• _YOUR TASK_
Could you copy the whole listing below exactly as written?

........

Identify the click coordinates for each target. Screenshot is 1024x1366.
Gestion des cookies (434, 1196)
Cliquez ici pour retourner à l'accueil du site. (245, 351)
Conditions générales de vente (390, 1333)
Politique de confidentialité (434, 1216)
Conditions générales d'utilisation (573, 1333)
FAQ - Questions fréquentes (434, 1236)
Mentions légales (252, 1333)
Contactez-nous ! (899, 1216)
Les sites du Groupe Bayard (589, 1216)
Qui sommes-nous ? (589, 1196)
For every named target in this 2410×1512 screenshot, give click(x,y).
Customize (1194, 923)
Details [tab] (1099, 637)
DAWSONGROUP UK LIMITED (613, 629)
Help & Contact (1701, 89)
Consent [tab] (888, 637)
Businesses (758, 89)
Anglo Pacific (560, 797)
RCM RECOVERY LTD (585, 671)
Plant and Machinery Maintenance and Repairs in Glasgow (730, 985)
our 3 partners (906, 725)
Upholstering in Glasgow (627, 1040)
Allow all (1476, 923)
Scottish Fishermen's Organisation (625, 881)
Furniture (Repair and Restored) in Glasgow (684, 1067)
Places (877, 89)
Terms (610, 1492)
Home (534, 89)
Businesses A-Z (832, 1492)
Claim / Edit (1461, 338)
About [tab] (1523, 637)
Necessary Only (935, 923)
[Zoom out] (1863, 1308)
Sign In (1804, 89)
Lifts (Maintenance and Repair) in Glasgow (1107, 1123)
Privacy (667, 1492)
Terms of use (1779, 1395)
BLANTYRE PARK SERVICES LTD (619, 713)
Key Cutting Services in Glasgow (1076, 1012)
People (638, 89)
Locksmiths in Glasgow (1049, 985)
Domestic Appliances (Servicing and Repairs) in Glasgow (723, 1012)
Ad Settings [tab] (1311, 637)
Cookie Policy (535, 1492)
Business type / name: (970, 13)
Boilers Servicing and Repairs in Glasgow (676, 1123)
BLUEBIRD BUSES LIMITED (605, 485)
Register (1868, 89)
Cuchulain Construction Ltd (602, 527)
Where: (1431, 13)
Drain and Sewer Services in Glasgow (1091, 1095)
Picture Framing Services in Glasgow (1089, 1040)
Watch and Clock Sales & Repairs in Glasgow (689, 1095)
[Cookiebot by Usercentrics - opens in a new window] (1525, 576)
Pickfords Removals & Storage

........

• _EXERCISE ANSWER_
Identify the click coordinates for each target. Screenshot is 1024x1366.
Gestion des cookies (434, 1196)
Cliquez ici pour retourner à l'accueil du site. (245, 351)
Conditions générales de vente (390, 1333)
Politique de confidentialité (434, 1216)
Conditions générales d'utilisation (573, 1333)
FAQ - Questions fréquentes (434, 1236)
Mentions légales (252, 1333)
Contactez-nous ! (899, 1216)
Les sites du Groupe Bayard (589, 1216)
Qui sommes-nous ? (589, 1196)
For every named target in this 2410×1512 screenshot, give click(x,y).
Customize (1194, 923)
Details [tab] (1099, 637)
DAWSONGROUP UK LIMITED (613, 629)
Help & Contact (1701, 89)
Consent [tab] (888, 637)
Businesses (758, 89)
Anglo Pacific (560, 797)
RCM RECOVERY LTD (585, 671)
Plant and Machinery Maintenance and Repairs in Glasgow (730, 985)
our 3 partners (906, 725)
Upholstering in Glasgow (627, 1040)
Allow all (1476, 923)
Scottish Fishermen's Organisation (625, 881)
Furniture (Repair and Restored) in Glasgow (684, 1067)
Places (877, 89)
Terms (610, 1492)
Home (534, 89)
Businesses A-Z (832, 1492)
Claim / Edit (1461, 338)
About [tab] (1523, 637)
Necessary Only (935, 923)
[Zoom out] (1863, 1308)
Sign In (1804, 89)
Lifts (Maintenance and Repair) in Glasgow (1107, 1123)
Privacy (667, 1492)
Terms of use (1779, 1395)
BLANTYRE PARK SERVICES LTD (619, 713)
Key Cutting Services in Glasgow (1076, 1012)
People (638, 89)
Locksmiths in Glasgow (1049, 985)
Domestic Appliances (Servicing and Repairs) in Glasgow (723, 1012)
Ad Settings [tab] (1311, 637)
Cookie Policy (535, 1492)
Business type / name: (970, 13)
Boilers Servicing and Repairs in Glasgow (676, 1123)
BLUEBIRD BUSES LIMITED (605, 485)
Register (1868, 89)
Cuchulain Construction Ltd (602, 527)
Where: (1431, 13)
Drain and Sewer Services in Glasgow (1091, 1095)
Picture Framing Services in Glasgow (1089, 1040)
Watch and Clock Sales & Repairs in Glasgow (689, 1095)
[Cookiebot by Usercentrics - opens in a new window] (1525, 576)
Pickfords Removals & Storage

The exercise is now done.